Change every "Instruction" in the listing below to "Goal" and write out all of its lines again, leaving everything else untouched.

★ ★ ★

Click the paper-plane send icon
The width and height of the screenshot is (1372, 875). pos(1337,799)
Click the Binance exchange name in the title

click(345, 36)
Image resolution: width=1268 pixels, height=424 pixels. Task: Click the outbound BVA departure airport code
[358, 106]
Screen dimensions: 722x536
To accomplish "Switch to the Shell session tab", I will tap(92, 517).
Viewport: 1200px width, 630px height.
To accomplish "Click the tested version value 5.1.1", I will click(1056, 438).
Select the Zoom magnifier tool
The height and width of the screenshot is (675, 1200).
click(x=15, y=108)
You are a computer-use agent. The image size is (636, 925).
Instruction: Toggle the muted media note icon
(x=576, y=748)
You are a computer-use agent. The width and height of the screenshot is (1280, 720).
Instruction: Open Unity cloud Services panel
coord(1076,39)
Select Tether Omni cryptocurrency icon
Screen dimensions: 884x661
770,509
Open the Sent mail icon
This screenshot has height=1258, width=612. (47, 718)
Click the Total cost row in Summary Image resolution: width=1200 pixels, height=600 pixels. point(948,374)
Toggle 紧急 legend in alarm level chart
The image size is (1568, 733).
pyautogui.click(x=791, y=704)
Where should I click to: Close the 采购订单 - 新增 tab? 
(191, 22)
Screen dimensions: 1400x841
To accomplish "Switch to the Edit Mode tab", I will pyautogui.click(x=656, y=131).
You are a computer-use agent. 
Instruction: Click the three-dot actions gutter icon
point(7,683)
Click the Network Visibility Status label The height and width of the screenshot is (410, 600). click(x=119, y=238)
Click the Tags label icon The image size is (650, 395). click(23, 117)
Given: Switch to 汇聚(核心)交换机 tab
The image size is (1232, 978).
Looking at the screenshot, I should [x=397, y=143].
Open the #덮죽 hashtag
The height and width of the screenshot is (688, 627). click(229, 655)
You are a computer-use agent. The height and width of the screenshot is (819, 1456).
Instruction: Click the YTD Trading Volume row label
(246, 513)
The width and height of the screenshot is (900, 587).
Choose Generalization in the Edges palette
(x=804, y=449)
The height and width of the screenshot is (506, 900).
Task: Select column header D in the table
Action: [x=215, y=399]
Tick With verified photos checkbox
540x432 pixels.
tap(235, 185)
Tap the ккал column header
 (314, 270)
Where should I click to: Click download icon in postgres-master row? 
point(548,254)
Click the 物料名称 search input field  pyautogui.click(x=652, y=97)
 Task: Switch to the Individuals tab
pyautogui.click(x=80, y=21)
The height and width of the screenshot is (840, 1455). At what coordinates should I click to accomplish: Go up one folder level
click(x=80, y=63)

★ ★ ★

__COMPLETED TASK__
Click the paper-plane send icon
The width and height of the screenshot is (1372, 875). pos(1337,799)
Click the Binance exchange name in the title

click(345, 36)
Image resolution: width=1268 pixels, height=424 pixels. Task: Click the outbound BVA departure airport code
[358, 106]
Screen dimensions: 722x536
To accomplish "Switch to the Shell session tab", I will tap(92, 517).
Viewport: 1200px width, 630px height.
To accomplish "Click the tested version value 5.1.1", I will click(1056, 438).
Select the Zoom magnifier tool
The height and width of the screenshot is (675, 1200).
click(x=15, y=108)
You are a computer-use agent. The image size is (636, 925).
Goal: Toggle the muted media note icon
(x=576, y=748)
You are a computer-use agent. The width and height of the screenshot is (1280, 720).
Goal: Open Unity cloud Services panel
coord(1076,39)
Select Tether Omni cryptocurrency icon
Screen dimensions: 884x661
770,509
Open the Sent mail icon
This screenshot has height=1258, width=612. (47, 718)
Click the Total cost row in Summary Image resolution: width=1200 pixels, height=600 pixels. point(948,374)
Toggle 紧急 legend in alarm level chart
The image size is (1568, 733).
pyautogui.click(x=791, y=704)
Where should I click to: Close the 采购订单 - 新增 tab? 
(191, 22)
Screen dimensions: 1400x841
To accomplish "Switch to the Edit Mode tab", I will pyautogui.click(x=656, y=131).
You are a computer-use agent. 
Goal: Click the three-dot actions gutter icon
point(7,683)
Click the Network Visibility Status label The height and width of the screenshot is (410, 600). click(x=119, y=238)
Click the Tags label icon The image size is (650, 395). click(23, 117)
Given: Switch to 汇聚(核心)交换机 tab
The image size is (1232, 978).
Looking at the screenshot, I should [x=397, y=143].
Open the #덮죽 hashtag
The height and width of the screenshot is (688, 627). click(229, 655)
You are a computer-use agent. The height and width of the screenshot is (819, 1456).
Goal: Click the YTD Trading Volume row label
(246, 513)
The width and height of the screenshot is (900, 587).
Choose Generalization in the Edges palette
(x=804, y=449)
The height and width of the screenshot is (506, 900).
Task: Select column header D in the table
Action: [x=215, y=399]
Tick With verified photos checkbox
540x432 pixels.
tap(235, 185)
Tap the ккал column header
 (314, 270)
Where should I click to: Click download icon in postgres-master row? 
point(548,254)
Click the 物料名称 search input field  pyautogui.click(x=652, y=97)
 Task: Switch to the Individuals tab
pyautogui.click(x=80, y=21)
The height and width of the screenshot is (840, 1455). At what coordinates should I click to accomplish: Go up one folder level
click(x=80, y=63)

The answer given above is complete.